Check out this post where I explore Meb’s tweetstorm in greater detail.
Based on the research presented by Meb, it’s clear that adding international stocks to your investment portfolio is likely to lead to higher returns and lower extreme drawdowns over the long haul.
In fact, after reading the research I personally decided to switch my investment allocation in my 401(k) (that is, when I still had a job) from a 100% total U.S. stock market fund to a 50/50 split between a total U.S. stock market fund and a total international ex-U.S. stock market fund.
Rather than buying several individual funds that gave me exposure to specific regions like European stocks, Asia Pacific stocks, etc. I decided to buy one total international ex-U.S. stock market fund that gave me exposure to all international stocks, not including U.S. stocks.
If you want to invest in international stocks yourself, the simplest way to do so is through buying a total international ex-U.S. stock market fund.
And no matter what portion of your portfolio you decide to allocate towards international stocks, you’ll have to answer a simple question: Which international fund should you invest in?

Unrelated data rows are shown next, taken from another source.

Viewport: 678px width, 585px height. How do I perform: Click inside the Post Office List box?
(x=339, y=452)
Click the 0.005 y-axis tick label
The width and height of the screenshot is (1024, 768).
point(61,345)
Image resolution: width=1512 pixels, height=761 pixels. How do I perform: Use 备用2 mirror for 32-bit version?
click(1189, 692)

Today I want to explore two potential total international ex-U.S. stock market ETFs that you can invest in through Vanguard, my preferred investment platform.
Comparing VEU vs. VXUS
Vanguard offers the following two international ex-U.S. stock market ETFs (exchange traded funds) on their platform:
VEU – Vanguard FTSE All-World ex-US ETF
VXUS – Vanguard Total International Stock ETF
First, let’s get a brief overview of both funds:
VEU | VXUS | |
---|---|---|
Fund Type | Exchange Traded Fund (ETF) | Exchange Traded Fund (ETF) |
Expense Ratio | 0.09% | 0.09% |
Minimum Investment | The price of one share | The price of one share |
Number of Stocks | 2,857 | 6,414 |
Net Assets of 10 Largest Holdings | 10.0% | 8.8% |
We can see that both funds have the same expense ratio of 0.09%. That is, if you invest $10,000 into either fund you will pay $9 each year in management expenses.

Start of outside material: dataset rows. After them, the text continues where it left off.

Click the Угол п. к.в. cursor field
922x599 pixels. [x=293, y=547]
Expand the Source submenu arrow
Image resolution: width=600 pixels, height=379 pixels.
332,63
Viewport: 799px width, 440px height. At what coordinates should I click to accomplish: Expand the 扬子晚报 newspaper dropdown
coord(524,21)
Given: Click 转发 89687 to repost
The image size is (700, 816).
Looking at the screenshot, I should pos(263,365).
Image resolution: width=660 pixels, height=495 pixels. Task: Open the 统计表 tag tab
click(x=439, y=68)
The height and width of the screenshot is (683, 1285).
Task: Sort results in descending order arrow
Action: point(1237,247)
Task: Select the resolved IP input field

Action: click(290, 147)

We can also see that the minimum investment for both ETFs is simply the current price of one share. So, at the time of this writing you’d need a minimum of $51.02 to buy one share of VEU and $52.76 to buy one share of VXUS.

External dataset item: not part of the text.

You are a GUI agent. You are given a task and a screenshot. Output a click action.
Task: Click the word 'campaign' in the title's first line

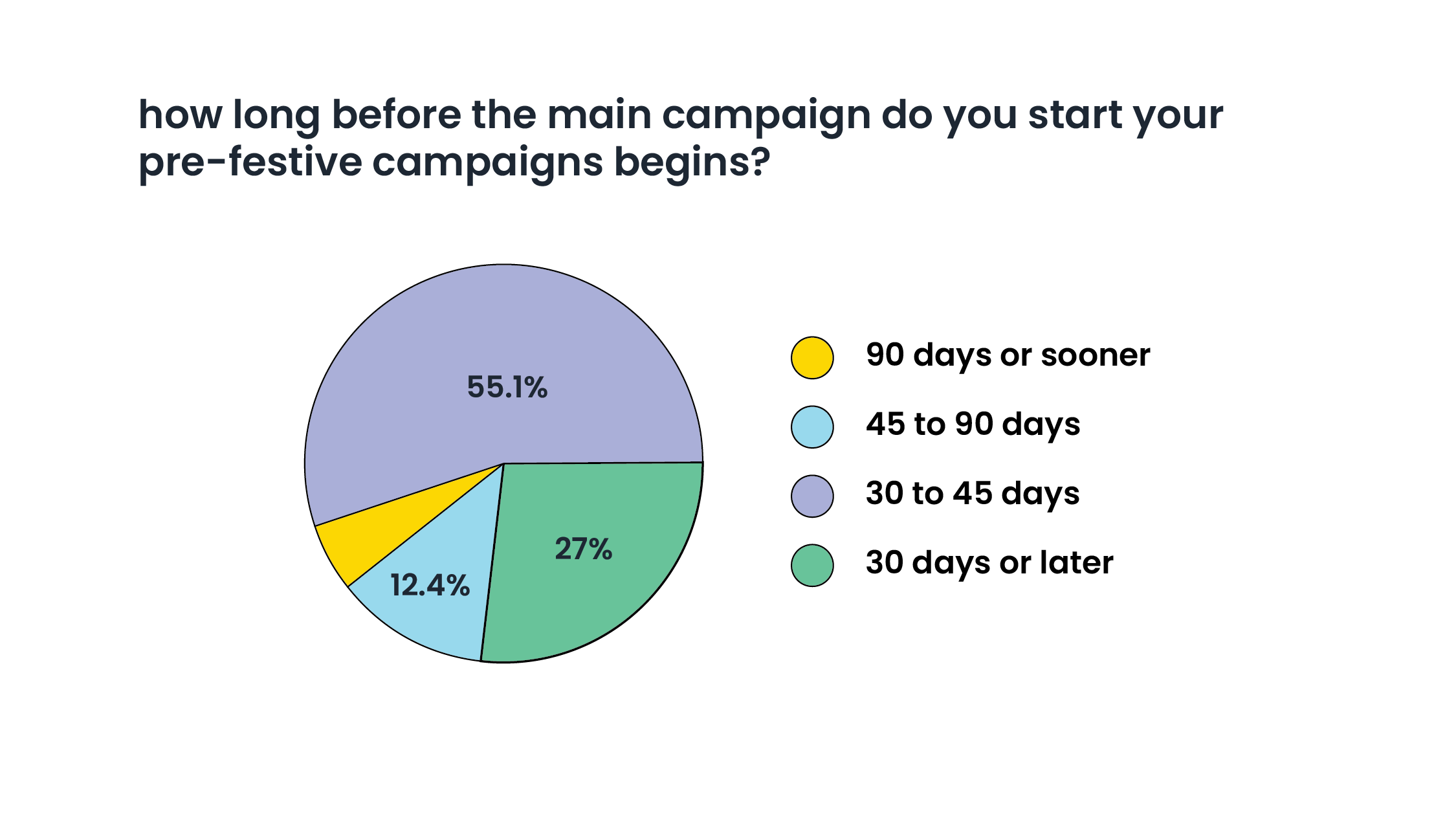pos(766,116)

The biggest difference between these two funds is their composition: VEU holds 2,857 stocks while VXUS holds a whopping 6,414.
So, let’s take a look at this difference in composition and see if it impacts performance at all.
VEU vs. VXUS: Differences in Composition
The reason that VEU only holds 2,857 stocks is because it only holds large cap and mid cap international stocks.
Conversely, VXUS holds 6,414 stocks because it also holds large cap and mid cap international stocks, along with small cap international stocks. Specifically, VXUS holds 3,557 small cap international stocks.
This means that VEU is just a subset of VXUS. That is, VXUS includes all 2,857 stocks that are in VEU as well as an additional 3,557 small cap stocks.
It’s important to note that since VXUS is market-cap weighted, the 3,099 smaller stocks actually only compose a small portion of the total fund. Nevertheless, the two funds do have slightly different compositions so let’s see if this difference impacts the annual returns.
VEU vs. VXUS: Differences in Performance
The following table shows the annual returns for the index that each ETF seeks to track since 2003:
As you can see, the two ETFs offer extremely similar returns. They both experience years of positive and negative returns in lockstep.
In general, VXUS offered slightly higher annual returns during this time frame along with slightly higher volatility. This makes sense considering VXUS contains small cap stocks that are known to offer higher returns over the long haul with higher volatility than large cap or mid cap stocks.
VEU vs. VXUS: Which Should You Invest in?
The numbers don’t lie. VXUS will likely offer slightly higher returns along with slightly higher volatility compared to VEU simply because it contains small cap stocks. It’s up to you if you would like to stomach slightly more volatility for higher returns over the long haul or not.
I personally prefer to invest in VXUS since it offers more diversification with small cap stocks. Also, I don’t plan on selling my shares for several decades (if ever) so it makes sense for me to choose the ETF that is likely to offer slightly higher returns.
It’s nice to keep in mind that if you’re even debating whether you should invest in VEU or VXUS, that’s a good indication that you have your financial life in order and that you’re ahead of 90% of people financially.
One last thing to mention is that most major investment platforms like Fidelity, Merrill Lynch, Schwab, etc. all have ETFs that are similar to the Vanguard ETFs I wrote about in this post. I simply chose to use the Vanguard versions of these ETFs since it’s my investment platform of choice. No matter which investment platform you decide to use, you should easily be able to find low-cost total international stock market funds to invest in.